Saturday, February 16, 2013

The Paradox of Poverty

We are all poor, and none of us are poor.  This is the paradox of poverty. We are all poor, because nothing that we have in life - not our talents, or our time, or our skills, or anything that we claim as our own actually belongs to us.  All of it, everything in our lives, comes from God and belongs to Him.  We are but stewards of the things which He has placed in our lives, put in charge for the purpose of serving the needs of others.  This is the first and most important thing we must remember about poverty.

God, being a fair and just master, has distributed to each of us gifts and talents.  To one, he has given wealth. To another, a talent for cooking.  To another, land and a gift for raising crops.  To a fourth, a combination of the first three so that should one of the other two fail, there will be someone who is able to fill in the gaps.  Every human being has received a gift or talent which other people need, therefore none of us are truly poor. We all have something to offer.  This is the second thing we must remember about poverty.

Wealth by itself will leave a man starving. He must have something to trade for it before it can do him any good at all.  A cook without food is unable to eat. Though there are some items which can be eaten without cooking, most foods are better when put together the right way and cooked.  This is how God's providence works: every human being has a talent or gift that is needed by other people.  Every human being, from the lowest beggar to the mightiest of kings, needs other people's talents for their own to be fully realized.  This is the third thing we must remember about poverty.

Jesus rightfully said the poor would always be among us. We are the poor, and our poverty is never ending. We are always in need of God's services, God's help, God's generosity.  We are beggars, seeking daily from Him the very essence of life. We have far more in common with the beggar on the street corner than most of us are comfortable with acknowledging.  We like to tell ourselves that what we earned everything we have - but we fail to remember that it if we were able to earn what we have, it is only because God provided us the means to do it.

God provided the healthy body, the mental capacity to learn, the parents who supported us, the teachers to guide our instruction, the opportunities which came our way, the money to finance the education and opportunities we received, the guidance we needed to be able to know what to do when the opportunities did come our way.  None of us, absolutely none of us, is a self-made individual.  All who are a success in life are successful because they have been helped by God first through the hands of the people around them.

Yes, man must cooperate with grace in order for it to be fully fruitful.  God presents the opportunities, but we must first seize them.. God presents the education, but we must take advantage of it.  God presents the healthy body, but we must get up and use it.  So, success in life is partly about cooperating with that grace and using our talents, but we cannot fail to acknowledge that success in life is largely an act of grace bestowed upon one who has done nothing to deserve it.

When we see the beggar on the street corner, we must not pass him by and ignore him.  We must find out what leads him to beg.  Does he not know that he has talents and gifts to use?
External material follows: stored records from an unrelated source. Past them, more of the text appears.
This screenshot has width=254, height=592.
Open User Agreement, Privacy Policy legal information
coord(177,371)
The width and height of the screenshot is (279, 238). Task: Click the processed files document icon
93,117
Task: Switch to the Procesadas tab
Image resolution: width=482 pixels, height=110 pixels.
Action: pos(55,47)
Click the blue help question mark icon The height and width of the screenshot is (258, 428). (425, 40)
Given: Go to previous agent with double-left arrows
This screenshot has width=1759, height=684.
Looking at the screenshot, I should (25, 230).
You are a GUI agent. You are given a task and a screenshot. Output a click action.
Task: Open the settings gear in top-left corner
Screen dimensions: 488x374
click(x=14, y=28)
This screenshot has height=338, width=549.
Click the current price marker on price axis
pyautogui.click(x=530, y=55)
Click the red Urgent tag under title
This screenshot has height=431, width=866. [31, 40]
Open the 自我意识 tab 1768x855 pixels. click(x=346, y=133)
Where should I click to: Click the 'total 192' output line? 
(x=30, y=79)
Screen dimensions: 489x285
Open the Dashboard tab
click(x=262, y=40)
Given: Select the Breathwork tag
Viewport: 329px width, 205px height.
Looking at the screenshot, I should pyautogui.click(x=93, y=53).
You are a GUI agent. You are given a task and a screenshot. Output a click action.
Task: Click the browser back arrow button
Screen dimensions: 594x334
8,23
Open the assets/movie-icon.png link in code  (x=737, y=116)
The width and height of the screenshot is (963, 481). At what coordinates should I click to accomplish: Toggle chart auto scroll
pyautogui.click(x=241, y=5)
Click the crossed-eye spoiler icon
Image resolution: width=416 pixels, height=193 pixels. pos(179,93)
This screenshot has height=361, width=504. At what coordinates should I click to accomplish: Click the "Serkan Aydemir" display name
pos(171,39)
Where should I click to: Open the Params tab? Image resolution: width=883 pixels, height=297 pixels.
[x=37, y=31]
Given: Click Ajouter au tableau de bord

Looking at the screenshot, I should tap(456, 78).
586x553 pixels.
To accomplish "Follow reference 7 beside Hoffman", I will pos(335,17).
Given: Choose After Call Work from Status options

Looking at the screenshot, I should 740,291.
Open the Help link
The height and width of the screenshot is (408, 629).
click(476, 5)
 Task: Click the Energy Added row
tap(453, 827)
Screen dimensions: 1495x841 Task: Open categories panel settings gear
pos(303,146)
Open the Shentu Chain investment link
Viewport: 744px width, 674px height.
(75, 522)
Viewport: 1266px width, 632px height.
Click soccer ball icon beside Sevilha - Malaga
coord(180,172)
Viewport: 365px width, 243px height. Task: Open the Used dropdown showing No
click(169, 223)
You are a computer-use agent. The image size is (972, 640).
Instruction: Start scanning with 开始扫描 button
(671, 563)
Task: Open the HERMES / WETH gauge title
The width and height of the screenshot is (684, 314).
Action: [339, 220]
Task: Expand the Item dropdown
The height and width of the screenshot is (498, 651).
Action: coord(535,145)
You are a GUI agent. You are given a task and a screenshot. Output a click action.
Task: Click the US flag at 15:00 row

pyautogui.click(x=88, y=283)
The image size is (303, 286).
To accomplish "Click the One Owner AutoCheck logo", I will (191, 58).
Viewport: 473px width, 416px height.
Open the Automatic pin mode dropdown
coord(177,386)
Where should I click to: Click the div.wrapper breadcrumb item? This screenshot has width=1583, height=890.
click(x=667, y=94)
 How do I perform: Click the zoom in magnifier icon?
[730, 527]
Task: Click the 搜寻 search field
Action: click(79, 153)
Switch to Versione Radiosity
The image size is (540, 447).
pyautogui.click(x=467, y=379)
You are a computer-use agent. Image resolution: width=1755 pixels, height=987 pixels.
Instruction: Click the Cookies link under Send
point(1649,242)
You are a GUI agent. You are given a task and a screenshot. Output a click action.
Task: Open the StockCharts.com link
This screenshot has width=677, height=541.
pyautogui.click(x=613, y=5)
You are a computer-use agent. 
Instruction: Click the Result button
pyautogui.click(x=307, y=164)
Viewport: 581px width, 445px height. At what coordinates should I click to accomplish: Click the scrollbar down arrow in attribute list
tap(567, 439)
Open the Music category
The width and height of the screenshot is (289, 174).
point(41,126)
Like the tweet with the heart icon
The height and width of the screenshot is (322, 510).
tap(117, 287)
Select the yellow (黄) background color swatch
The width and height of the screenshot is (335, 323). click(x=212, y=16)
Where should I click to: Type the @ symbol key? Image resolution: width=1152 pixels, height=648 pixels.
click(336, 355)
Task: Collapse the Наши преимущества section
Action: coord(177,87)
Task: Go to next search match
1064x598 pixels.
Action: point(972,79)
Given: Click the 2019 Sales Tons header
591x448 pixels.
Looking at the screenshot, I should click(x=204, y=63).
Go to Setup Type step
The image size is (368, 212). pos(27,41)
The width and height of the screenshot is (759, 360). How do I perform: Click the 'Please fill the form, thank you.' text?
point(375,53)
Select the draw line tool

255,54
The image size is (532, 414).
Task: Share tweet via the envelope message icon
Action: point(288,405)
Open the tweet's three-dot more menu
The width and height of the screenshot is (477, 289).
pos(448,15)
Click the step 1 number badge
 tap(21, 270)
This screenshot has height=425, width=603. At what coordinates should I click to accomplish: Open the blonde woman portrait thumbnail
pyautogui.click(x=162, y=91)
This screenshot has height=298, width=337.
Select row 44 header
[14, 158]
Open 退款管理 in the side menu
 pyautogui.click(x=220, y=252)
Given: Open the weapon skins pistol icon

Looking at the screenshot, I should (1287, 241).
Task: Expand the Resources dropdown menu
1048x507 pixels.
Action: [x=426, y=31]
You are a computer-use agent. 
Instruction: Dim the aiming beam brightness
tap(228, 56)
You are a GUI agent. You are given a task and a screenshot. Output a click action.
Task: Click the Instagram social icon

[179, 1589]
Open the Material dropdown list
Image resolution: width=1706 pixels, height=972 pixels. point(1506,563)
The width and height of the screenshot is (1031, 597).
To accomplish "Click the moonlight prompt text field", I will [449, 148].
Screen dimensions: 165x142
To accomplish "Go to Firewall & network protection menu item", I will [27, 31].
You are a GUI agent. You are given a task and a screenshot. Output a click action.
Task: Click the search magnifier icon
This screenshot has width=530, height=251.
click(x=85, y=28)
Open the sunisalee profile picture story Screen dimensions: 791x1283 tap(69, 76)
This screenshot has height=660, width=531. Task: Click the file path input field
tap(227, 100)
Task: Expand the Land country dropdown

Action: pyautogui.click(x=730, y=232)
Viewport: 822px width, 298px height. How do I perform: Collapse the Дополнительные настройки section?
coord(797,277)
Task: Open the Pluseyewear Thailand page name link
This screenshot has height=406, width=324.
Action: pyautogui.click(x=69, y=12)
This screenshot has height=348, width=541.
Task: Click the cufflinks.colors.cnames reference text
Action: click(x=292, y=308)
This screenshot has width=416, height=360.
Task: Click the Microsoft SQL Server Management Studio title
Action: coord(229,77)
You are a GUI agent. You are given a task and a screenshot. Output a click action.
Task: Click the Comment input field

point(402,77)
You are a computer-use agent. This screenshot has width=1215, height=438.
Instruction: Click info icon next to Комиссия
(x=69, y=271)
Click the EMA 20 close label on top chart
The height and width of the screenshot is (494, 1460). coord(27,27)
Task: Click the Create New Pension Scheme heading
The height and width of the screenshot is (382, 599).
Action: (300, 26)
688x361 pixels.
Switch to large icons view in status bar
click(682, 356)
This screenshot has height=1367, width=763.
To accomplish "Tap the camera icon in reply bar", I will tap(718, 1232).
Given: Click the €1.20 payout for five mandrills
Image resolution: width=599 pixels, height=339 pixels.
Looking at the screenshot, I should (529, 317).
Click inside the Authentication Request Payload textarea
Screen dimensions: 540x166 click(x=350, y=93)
Has he been so beaten down mentally, so often told that he is worthless, that he believes that lie instead of knowing the truth that he is valued and worthwhile? Does he lack gratitude so that he cannot see his talents and gifts as being worthwhile?  Does he simply lack the means by which to use his talents and gifts to their best advantage? The world needs those talents and gifts, and it is our job to help our brothers and sisters recognize and put to use the gifts and talents received from God.  This Lent, let us seek ways to take our own talents and gifts and use them for the benefit of others - especially those who seem to need it most.